• Supplied text:
What would the world look like if we built spaces we would like to occupy, grow food we would like to eat? We could make movies we would like our friends to see and create services which would help our grandparents live richer lives. The impulse to build for ourselves is natural, and it stabilizes our lives and enriches the lives of those around us. It gives us a kind of wealth which we truly own - a wealth that can’t be taken away from us. We have skills which multiply when shared instead of depleting. We need to encourage people to build their own homes - teach them to design, unleash their creativity to create something lasting and stable. With this, they can share the food from their garden, a seat at their table, the spare room to a friend or passing traveler.
Where do we start?
What does this look like on a policy level? It looks like taking some small risks. It looks like finding ways to loosen the grasp which fear of liability has on our collective creative energies. It looks like removing bureaucratic hurdles and fees for building permits for owner builders. It looks like finding some way to create an economy in which it is feasible to get by on a single income. It looks like letting people have gardens and chickens in their backyards, allowing people the chance to sell things they make in their kitchens at farmers markets, to their communities, or letting them start small businesses and ventures with their friends. It looks like letting people buy cows without being regulated by the dairy industry. It looks like breathing life back into local communities. We need a modern day Homestead Act. We could provide tax breaks to anyone building their own home. We need to discuss how this looks. At the very least, we should encourage local communities to build things for themselves.
Perhaps amidst the tragedy which this pandemic and it’s lockdowns have wrought, there will arise an opportunity for new life. Remote work could let people live in the country or small towns, afford to have families, and maybe spend their spare time with their hands in the dirt.
Yet we find ourselves here. We do not know how to build public infrastructure because our private infrastructure and private lives are so critically depleted. As countries, we have off-shored our necessary economic functions, and as families we have outsourced the functions of the home to the world of capital - cooking, mending, and nursing ailments have been replaced with takeout, online shopping, and pharmacies. Perhaps we didn’t realize how much these things held us together. Before we can answer questions of what the basic functions of the economy are, we need to understand what to protect from economic activity and how. We need to know what we should be building ourselves and providing for our families. Then we can begin to understand what to build collectively and perhaps we will have gained the capacity along the way. As Andreessen considers “…I think building is how we reboot the American dream...What’s the American dream? The opportunity to have a home of your own, and a family you can provide for. We need…to make sure that every American can realize the dream and the only way to do that is to build.” If we are to revive the American dream, then we must provide space for people to play again, to build for themselves, and to have a piece of the world which can truly give them a place in this country. We need to regain capacity, drive, and will, but that isn’t going to come from, nor be motivated by glass skyscrapers and improved delivery services. It will come from our personal investment in our own future. It will come through becoming settled in our own little piece of the world, and making something beautiful.

• Task details:
Copy out the passage on building for ourselves word for word, starting with "What would the" and going on through "do we start?". The listing that comes after this passage on building for ourselves has nothing to do with it.

• Records:

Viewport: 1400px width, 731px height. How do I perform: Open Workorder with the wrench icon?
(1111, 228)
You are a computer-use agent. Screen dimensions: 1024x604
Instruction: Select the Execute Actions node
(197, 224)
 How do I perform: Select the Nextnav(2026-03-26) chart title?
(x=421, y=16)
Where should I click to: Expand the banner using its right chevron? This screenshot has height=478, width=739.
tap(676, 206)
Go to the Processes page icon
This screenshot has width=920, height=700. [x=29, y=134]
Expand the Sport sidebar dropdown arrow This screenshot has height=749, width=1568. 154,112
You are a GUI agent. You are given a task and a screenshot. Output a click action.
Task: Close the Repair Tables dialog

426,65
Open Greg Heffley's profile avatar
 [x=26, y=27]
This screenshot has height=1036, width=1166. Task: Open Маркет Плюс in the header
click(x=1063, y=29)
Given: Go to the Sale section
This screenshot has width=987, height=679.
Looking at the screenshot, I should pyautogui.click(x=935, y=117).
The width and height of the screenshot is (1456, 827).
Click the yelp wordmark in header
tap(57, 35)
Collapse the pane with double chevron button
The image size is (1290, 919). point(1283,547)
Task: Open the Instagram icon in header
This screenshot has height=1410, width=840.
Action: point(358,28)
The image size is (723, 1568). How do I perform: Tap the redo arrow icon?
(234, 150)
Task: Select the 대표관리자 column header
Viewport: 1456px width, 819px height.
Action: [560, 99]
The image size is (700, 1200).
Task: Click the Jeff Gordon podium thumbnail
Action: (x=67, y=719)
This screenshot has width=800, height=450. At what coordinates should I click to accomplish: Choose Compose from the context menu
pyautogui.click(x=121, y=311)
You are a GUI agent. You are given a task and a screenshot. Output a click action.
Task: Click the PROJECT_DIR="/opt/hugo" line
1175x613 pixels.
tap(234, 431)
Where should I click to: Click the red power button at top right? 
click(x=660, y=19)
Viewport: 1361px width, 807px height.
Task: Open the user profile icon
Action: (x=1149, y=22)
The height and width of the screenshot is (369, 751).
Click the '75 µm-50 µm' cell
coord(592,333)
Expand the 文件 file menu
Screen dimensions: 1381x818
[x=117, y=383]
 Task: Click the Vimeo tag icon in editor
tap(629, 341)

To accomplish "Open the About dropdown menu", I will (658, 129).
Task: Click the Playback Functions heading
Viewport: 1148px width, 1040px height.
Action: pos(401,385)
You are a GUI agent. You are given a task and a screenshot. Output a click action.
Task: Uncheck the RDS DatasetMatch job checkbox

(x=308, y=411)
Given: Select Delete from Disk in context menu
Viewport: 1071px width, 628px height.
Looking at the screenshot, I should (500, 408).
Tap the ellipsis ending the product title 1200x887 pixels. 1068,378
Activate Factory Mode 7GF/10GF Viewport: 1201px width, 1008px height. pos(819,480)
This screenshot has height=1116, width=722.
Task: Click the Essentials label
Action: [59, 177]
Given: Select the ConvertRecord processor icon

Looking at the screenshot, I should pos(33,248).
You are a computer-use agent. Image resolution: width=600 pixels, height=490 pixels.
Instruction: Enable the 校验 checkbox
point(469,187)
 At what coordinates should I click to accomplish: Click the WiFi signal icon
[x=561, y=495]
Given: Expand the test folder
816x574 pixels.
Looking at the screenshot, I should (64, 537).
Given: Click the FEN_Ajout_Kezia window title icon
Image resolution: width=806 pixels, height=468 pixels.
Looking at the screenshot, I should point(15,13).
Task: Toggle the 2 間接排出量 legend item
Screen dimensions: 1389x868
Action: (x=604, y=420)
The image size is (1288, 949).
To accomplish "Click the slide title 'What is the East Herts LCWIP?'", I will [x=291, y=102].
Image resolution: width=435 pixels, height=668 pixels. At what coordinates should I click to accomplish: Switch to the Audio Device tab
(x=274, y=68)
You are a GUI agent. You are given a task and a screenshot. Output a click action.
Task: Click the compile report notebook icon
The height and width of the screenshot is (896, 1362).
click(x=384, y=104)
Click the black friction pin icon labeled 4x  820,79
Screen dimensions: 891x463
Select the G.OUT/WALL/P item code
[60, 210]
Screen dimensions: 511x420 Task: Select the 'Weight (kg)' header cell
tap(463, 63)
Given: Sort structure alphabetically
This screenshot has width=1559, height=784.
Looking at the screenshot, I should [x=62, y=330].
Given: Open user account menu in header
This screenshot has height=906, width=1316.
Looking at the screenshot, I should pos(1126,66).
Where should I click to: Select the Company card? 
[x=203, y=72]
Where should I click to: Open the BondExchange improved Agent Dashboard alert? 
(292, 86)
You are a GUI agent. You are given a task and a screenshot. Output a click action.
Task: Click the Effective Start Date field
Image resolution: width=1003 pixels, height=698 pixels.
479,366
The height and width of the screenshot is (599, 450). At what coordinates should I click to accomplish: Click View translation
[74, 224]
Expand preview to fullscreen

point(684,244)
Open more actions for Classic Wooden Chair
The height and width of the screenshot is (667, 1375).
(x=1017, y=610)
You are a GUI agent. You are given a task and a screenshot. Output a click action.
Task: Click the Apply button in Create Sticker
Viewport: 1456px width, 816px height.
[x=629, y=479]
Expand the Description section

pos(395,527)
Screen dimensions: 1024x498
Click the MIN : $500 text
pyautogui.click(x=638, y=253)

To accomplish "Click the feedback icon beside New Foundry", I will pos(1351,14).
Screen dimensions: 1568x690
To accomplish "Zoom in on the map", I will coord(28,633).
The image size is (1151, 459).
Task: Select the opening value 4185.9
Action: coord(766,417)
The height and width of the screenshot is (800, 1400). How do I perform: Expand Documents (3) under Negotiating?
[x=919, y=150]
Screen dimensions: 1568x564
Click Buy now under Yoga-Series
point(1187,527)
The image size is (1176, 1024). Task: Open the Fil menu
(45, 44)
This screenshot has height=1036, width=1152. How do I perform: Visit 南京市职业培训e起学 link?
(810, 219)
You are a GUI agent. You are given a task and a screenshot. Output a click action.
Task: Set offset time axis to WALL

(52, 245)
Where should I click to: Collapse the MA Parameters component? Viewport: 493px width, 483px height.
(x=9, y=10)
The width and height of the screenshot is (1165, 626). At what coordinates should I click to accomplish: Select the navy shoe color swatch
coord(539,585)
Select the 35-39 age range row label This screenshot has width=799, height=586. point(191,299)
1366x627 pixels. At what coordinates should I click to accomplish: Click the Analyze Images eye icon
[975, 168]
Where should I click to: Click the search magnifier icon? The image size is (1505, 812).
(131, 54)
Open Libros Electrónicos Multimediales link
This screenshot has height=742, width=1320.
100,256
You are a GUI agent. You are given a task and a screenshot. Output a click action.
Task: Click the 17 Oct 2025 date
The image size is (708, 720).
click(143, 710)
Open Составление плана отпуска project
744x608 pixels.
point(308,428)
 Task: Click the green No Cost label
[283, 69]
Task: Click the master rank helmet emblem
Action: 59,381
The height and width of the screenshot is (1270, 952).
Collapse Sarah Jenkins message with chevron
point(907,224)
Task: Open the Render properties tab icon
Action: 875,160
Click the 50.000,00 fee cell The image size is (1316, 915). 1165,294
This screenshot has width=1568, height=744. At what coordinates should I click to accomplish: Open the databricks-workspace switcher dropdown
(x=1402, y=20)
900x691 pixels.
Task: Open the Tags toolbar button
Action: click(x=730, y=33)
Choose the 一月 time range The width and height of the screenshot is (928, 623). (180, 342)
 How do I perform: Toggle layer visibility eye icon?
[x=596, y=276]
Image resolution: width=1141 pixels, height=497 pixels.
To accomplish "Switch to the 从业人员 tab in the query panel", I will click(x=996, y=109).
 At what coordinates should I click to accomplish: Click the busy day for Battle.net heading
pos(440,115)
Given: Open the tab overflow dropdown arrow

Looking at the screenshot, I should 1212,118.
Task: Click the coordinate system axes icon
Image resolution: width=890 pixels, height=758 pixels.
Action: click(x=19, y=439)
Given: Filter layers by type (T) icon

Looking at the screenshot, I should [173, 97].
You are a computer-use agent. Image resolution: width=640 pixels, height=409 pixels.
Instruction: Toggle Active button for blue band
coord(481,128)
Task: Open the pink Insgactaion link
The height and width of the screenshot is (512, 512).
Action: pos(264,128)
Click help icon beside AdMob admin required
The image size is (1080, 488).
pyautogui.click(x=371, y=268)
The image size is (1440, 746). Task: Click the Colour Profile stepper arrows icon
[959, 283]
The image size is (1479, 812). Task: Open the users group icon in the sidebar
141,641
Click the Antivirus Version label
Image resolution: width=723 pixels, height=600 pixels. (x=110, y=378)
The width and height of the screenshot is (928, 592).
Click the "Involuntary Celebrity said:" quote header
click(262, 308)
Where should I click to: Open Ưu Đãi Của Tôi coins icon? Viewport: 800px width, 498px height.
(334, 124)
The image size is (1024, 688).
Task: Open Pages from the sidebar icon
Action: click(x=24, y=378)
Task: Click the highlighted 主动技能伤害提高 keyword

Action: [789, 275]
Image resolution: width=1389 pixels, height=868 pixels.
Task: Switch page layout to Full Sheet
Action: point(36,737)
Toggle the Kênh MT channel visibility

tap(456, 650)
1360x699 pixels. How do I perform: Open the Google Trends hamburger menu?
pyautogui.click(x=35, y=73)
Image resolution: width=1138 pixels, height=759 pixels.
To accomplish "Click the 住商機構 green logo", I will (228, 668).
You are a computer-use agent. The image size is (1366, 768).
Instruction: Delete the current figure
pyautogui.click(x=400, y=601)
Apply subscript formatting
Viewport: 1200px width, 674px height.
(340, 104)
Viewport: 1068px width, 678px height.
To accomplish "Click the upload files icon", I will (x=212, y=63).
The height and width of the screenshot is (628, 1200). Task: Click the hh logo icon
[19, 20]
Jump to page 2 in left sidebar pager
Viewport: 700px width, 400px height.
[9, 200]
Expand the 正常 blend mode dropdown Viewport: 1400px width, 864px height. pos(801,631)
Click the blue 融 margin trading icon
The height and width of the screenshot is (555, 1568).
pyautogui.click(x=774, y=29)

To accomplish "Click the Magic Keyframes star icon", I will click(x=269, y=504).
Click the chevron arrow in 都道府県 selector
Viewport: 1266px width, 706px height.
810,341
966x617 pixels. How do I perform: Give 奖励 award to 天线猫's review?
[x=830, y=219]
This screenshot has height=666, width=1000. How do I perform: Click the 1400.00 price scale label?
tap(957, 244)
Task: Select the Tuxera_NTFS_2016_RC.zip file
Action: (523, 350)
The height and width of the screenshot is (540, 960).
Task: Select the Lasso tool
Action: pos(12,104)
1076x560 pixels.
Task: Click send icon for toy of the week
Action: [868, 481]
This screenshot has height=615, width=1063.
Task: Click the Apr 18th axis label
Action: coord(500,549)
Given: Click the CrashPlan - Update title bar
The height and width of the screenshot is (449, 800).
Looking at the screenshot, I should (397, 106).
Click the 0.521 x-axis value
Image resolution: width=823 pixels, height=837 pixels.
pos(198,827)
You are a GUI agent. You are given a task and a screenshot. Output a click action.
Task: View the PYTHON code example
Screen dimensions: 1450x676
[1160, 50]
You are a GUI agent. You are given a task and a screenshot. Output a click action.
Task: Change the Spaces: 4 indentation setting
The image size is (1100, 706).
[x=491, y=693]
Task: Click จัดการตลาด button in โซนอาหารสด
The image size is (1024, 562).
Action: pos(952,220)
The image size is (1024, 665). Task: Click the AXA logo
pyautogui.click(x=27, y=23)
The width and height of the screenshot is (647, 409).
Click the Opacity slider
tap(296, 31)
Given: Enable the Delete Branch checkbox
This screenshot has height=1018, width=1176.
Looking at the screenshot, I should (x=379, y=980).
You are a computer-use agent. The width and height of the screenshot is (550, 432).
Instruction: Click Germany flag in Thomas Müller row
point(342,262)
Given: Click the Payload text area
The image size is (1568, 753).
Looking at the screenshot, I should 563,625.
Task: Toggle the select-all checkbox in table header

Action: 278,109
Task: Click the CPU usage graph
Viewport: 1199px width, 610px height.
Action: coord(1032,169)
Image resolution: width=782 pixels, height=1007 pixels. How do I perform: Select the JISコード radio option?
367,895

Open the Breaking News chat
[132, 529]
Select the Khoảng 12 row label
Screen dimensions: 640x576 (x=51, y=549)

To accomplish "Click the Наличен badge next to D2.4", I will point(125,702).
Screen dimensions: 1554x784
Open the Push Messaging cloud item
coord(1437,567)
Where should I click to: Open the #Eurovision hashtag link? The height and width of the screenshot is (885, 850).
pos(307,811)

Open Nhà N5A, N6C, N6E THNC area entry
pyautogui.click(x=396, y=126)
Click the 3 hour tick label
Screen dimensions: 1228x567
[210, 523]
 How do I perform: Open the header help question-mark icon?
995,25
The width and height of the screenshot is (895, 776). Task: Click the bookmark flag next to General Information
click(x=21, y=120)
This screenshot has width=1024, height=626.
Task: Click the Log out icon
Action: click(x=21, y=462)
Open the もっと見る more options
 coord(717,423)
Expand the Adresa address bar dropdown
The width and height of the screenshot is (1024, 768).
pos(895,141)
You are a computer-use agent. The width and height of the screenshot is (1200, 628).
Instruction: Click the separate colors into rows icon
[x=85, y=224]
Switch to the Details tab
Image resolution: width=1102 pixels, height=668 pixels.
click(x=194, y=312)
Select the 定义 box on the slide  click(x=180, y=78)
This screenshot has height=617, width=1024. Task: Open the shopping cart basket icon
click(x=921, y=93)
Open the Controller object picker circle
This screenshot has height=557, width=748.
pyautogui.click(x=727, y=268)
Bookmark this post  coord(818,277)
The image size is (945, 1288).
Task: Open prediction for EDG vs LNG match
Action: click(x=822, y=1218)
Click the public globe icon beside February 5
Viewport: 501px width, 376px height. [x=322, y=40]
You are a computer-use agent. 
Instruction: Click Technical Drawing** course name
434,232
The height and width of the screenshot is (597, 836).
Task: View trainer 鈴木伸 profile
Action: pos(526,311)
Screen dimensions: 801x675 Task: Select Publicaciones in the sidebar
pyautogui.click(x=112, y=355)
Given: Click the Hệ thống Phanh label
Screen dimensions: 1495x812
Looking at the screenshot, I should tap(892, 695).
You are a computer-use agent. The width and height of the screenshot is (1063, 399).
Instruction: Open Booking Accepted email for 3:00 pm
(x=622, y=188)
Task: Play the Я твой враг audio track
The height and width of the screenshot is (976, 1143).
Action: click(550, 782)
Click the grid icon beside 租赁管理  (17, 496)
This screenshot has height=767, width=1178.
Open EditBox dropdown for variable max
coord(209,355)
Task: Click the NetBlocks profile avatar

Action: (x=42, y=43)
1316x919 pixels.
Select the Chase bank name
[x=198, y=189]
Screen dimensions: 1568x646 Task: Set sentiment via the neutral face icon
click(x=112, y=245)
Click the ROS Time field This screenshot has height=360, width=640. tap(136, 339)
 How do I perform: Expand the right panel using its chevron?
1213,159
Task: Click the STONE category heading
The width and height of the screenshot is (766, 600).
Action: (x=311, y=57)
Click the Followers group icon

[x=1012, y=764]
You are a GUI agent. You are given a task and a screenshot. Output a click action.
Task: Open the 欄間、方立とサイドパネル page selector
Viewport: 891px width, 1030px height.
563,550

• Answer for the task:
What would the world look like if we built spaces we would like to occupy, grow food we would like to eat? We could make movies we would like our friends to see and create services which would help our grandparents live richer lives. The impulse to build for ourselves is natural, and it stabilizes our lives and enriches the lives of those around us. It gives us a kind of wealth which we truly own - a wealth that can’t be taken away from us. We have skills which multiply when shared instead of depleting. We need to encourage people to build their own homes - teach them to design, unleash their creativity to create something lasting and stable. With this, they can share the food from their garden, a seat at their table, the spare room to a friend or passing traveler.
Where do we start?